Instructions for the task –
Word for word, repeat each of the records below.

____________________

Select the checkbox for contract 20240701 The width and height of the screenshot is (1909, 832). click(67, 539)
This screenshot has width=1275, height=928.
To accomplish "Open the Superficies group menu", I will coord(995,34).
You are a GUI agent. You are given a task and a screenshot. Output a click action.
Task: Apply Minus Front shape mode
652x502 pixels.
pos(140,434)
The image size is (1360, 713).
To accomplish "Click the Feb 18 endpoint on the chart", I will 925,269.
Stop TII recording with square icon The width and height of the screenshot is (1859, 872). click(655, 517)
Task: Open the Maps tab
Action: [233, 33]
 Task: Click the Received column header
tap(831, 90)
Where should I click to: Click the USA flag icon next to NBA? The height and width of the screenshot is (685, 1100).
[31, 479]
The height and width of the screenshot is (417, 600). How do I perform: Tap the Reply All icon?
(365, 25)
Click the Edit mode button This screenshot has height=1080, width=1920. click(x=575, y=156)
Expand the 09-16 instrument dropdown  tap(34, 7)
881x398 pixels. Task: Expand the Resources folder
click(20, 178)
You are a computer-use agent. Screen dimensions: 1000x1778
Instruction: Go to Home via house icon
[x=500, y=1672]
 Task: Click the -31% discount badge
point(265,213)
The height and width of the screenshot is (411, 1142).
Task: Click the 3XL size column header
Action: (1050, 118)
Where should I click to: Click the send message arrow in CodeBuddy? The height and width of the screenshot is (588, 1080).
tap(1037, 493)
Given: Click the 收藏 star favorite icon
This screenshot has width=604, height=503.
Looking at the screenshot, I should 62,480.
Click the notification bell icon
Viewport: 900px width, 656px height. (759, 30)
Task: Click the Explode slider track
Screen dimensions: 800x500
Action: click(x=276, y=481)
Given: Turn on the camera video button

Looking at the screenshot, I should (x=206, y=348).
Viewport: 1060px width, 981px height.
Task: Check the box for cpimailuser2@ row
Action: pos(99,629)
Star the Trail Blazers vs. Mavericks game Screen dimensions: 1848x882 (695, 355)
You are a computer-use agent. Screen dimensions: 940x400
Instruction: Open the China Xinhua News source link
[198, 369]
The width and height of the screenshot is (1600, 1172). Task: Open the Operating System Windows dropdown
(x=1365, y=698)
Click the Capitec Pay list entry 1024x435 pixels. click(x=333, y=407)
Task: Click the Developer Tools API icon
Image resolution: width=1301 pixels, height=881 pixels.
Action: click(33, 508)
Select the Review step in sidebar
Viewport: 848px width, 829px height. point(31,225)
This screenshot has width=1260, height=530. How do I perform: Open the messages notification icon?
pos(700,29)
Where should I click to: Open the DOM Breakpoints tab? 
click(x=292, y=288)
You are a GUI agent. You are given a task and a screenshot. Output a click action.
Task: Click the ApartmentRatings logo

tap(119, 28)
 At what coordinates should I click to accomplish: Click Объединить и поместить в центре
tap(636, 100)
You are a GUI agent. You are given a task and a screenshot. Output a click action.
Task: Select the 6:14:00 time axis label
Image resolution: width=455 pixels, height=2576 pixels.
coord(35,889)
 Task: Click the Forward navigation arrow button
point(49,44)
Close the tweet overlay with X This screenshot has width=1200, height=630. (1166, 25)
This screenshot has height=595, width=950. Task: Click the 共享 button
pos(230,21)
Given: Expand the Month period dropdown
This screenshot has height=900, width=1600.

____________________

The answer –
Select the checkbox for contract 20240701 The width and height of the screenshot is (1909, 832). click(67, 539)
This screenshot has width=1275, height=928.
To accomplish "Open the Superficies group menu", I will coord(995,34).
You are a GUI agent. You are given a task and a screenshot. Output a click action.
Task: Apply Minus Front shape mode
652x502 pixels.
pos(140,434)
The image size is (1360, 713).
To accomplish "Click the Feb 18 endpoint on the chart", I will 925,269.
Stop TII recording with square icon The width and height of the screenshot is (1859, 872). click(655, 517)
Task: Open the Maps tab
Action: [233, 33]
 Task: Click the Received column header
tap(831, 90)
Where should I click to: Click the USA flag icon next to NBA? The height and width of the screenshot is (685, 1100).
[31, 479]
The height and width of the screenshot is (417, 600). How do I perform: Tap the Reply All icon?
(365, 25)
Click the Edit mode button This screenshot has height=1080, width=1920. click(x=575, y=156)
Expand the 09-16 instrument dropdown  tap(34, 7)
881x398 pixels. Task: Expand the Resources folder
click(20, 178)
You are a computer-use agent. Screen dimensions: 1000x1778
Instruction: Go to Home via house icon
[x=500, y=1672]
 Task: Click the -31% discount badge
point(265,213)
The height and width of the screenshot is (411, 1142).
Task: Click the 3XL size column header
Action: (1050, 118)
Where should I click to: Click the send message arrow in CodeBuddy? The height and width of the screenshot is (588, 1080).
tap(1037, 493)
Given: Click the 收藏 star favorite icon
This screenshot has width=604, height=503.
Looking at the screenshot, I should 62,480.
Click the notification bell icon
Viewport: 900px width, 656px height. (759, 30)
Task: Click the Explode slider track
Screen dimensions: 800x500
Action: click(x=276, y=481)
Given: Turn on the camera video button

Looking at the screenshot, I should (x=206, y=348).
Viewport: 1060px width, 981px height.
Task: Check the box for cpimailuser2@ row
Action: pos(99,629)
Star the Trail Blazers vs. Mavericks game Screen dimensions: 1848x882 (695, 355)
You are a computer-use agent. Screen dimensions: 940x400
Instruction: Open the China Xinhua News source link
[198, 369]
The width and height of the screenshot is (1600, 1172). Task: Open the Operating System Windows dropdown
(x=1365, y=698)
Click the Capitec Pay list entry 1024x435 pixels. click(x=333, y=407)
Task: Click the Developer Tools API icon
Image resolution: width=1301 pixels, height=881 pixels.
Action: click(33, 508)
Select the Review step in sidebar
Viewport: 848px width, 829px height. point(31,225)
This screenshot has width=1260, height=530. How do I perform: Open the messages notification icon?
pos(700,29)
Where should I click to: Open the DOM Breakpoints tab? 
click(x=292, y=288)
You are a GUI agent. You are given a task and a screenshot. Output a click action.
Task: Click the ApartmentRatings logo

tap(119, 28)
 At what coordinates should I click to accomplish: Click Объединить и поместить в центре
tap(636, 100)
You are a GUI agent. You are given a task and a screenshot. Output a click action.
Task: Select the 6:14:00 time axis label
Image resolution: width=455 pixels, height=2576 pixels.
coord(35,889)
 Task: Click the Forward navigation arrow button
point(49,44)
Close the tweet overlay with X This screenshot has width=1200, height=630. (1166, 25)
This screenshot has height=595, width=950. Task: Click the 共享 button
pos(230,21)
Given: Expand the Month period dropdown
This screenshot has height=900, width=1600.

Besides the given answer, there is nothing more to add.